▸ DATA TO PROCESS
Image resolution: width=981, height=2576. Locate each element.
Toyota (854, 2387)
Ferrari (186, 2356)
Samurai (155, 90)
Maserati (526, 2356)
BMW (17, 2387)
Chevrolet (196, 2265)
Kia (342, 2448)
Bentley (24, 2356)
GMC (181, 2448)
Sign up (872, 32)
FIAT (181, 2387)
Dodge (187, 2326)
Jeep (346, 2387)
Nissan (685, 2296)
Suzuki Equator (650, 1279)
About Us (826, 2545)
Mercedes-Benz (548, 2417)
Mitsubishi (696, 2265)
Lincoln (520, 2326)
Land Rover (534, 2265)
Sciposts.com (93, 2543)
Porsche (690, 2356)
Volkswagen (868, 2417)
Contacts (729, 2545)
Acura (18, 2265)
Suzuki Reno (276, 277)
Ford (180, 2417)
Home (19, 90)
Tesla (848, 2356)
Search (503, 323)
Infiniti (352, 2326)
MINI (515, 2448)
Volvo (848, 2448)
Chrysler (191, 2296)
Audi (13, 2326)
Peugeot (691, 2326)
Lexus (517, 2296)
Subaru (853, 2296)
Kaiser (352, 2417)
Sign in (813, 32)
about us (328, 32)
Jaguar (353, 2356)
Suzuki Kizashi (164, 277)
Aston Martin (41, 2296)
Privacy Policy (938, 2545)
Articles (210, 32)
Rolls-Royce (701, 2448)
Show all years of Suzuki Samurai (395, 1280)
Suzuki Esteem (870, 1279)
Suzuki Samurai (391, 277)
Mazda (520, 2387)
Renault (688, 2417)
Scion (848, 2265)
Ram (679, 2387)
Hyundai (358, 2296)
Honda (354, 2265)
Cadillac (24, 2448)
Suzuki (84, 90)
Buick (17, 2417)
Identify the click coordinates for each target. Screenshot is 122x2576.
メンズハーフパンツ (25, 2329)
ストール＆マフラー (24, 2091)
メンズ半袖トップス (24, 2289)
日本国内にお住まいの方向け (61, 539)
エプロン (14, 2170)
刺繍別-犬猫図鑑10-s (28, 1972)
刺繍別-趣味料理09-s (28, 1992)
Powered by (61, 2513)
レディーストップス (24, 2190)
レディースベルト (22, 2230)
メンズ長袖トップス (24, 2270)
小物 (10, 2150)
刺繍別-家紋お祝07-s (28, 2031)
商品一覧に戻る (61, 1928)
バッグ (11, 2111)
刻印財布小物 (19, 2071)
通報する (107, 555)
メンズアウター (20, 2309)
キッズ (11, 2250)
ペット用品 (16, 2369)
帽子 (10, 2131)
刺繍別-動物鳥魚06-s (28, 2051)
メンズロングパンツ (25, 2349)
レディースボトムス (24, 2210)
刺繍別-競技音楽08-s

▸ WHAT YOU WILL DO
Copy out all of the records above, switching "Sign up" to "Register" and leaving everything else unchanged.

▸ THE RESULT
Image resolution: width=981, height=2576. Locate each element.
Toyota (854, 2387)
Ferrari (186, 2356)
Samurai (155, 90)
Maserati (526, 2356)
BMW (17, 2387)
Chevrolet (196, 2265)
Kia (342, 2448)
Bentley (24, 2356)
GMC (181, 2448)
Register (872, 32)
FIAT (181, 2387)
Dodge (187, 2326)
Jeep (346, 2387)
Nissan (685, 2296)
Suzuki Equator (650, 1279)
About Us (826, 2545)
Mercedes-Benz (548, 2417)
Mitsubishi (696, 2265)
Lincoln (520, 2326)
Land Rover (534, 2265)
Sciposts.com (93, 2543)
Porsche (690, 2356)
Volkswagen (868, 2417)
Contacts (729, 2545)
Acura (18, 2265)
Suzuki Reno (276, 277)
Ford (180, 2417)
Home (19, 90)
Tesla (848, 2356)
Search (503, 323)
Infiniti (352, 2326)
MINI (515, 2448)
Volvo (848, 2448)
Chrysler (191, 2296)
Audi (13, 2326)
Peugeot (691, 2326)
Lexus (517, 2296)
Subaru (853, 2296)
Kaiser (352, 2417)
Sign in (813, 32)
about us (328, 32)
Jaguar (353, 2356)
Suzuki Kizashi (164, 277)
Aston Martin (41, 2296)
Privacy Policy (938, 2545)
Articles (210, 32)
Rolls-Royce (701, 2448)
Show all years of Suzuki Samurai (395, 1280)
Suzuki Esteem (870, 1279)
Suzuki Samurai (391, 277)
Mazda (520, 2387)
Renault (688, 2417)
Scion (848, 2265)
Ram (679, 2387)
Hyundai (358, 2296)
Honda (354, 2265)
Cadillac (24, 2448)
Suzuki (84, 90)
Buick (17, 2417)
Identify the click coordinates for each target. Screenshot is 122x2576.
メンズハーフパンツ (25, 2329)
ストール＆マフラー (24, 2091)
メンズ半袖トップス (24, 2289)
日本国内にお住まいの方向け (61, 539)
エプロン (14, 2170)
刺繍別-犬猫図鑑10-s (28, 1972)
刺繍別-趣味料理09-s (28, 1992)
Powered by (61, 2513)
レディーストップス (24, 2190)
レディースベルト (22, 2230)
メンズ長袖トップス (24, 2270)
小物 (10, 2150)
刺繍別-家紋お祝07-s (28, 2031)
商品一覧に戻る (61, 1928)
バッグ (11, 2111)
刻印財布小物 (19, 2071)
通報する (107, 555)
メンズアウター (20, 2309)
キッズ (11, 2250)
ペット用品 (16, 2369)
帽子 (10, 2131)
刺繍別-動物鳥魚06-s (28, 2051)
メンズロングパンツ (25, 2349)
レディースボトムス (24, 2210)
刺繍別-競技音楽08-s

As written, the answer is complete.